Prion infection of mice transgenic for human APP Swe : increased accumulation of cortical formic acid extractable Aβ(1–42) and rapid scrapie disease development

Neuropathological, epidemiological and experimental data indicate a potential interrelationship between Alzheimer's disease and prion diseases. Proteolytic processing of amyloid precursor protein (APP) by β‐secretase was recently suggested to be controlled by prion protein expression. Here, we characterized the prion infection of Tg2576 mice, which overexpress the human APP Swe protein. Prion infection of Tg2576‐mice led to an early death of the animals, which was preceded by a relatively short symptomatic stage. However, disease‐associated gliosis and deposition of misfolded prion protein PrP Sc were identical in infected Tg2576‐mice and non‐transgenic littermate controls.

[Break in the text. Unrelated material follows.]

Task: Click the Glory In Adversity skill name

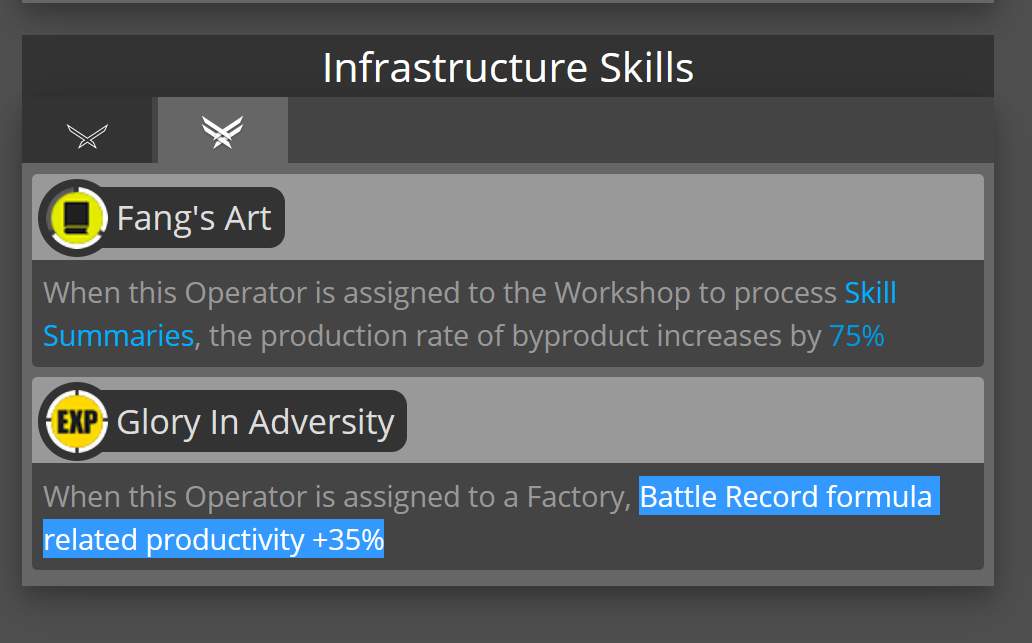Action: (x=255, y=422)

To analyze the effect of prion infection on APP processing and generation of β‐amyloid we determined cortical levels of SDS‐ and formic acid (FA)‐extractable forms of β‐amyloid (1–40) and (1–42) by ELISA. Formic acid‐extractable Aβ (1–42) levels were 10‐fold higher in infected versus uninfected Tg2576 mice whereas other forms of Aβ were essentially unaffected by the prion infection. Hence, the experimental model demonstrates that a prion infection of the CNS promotes selectively formation of FA‐extractable Aβ(1–42) in Tg2576 mice.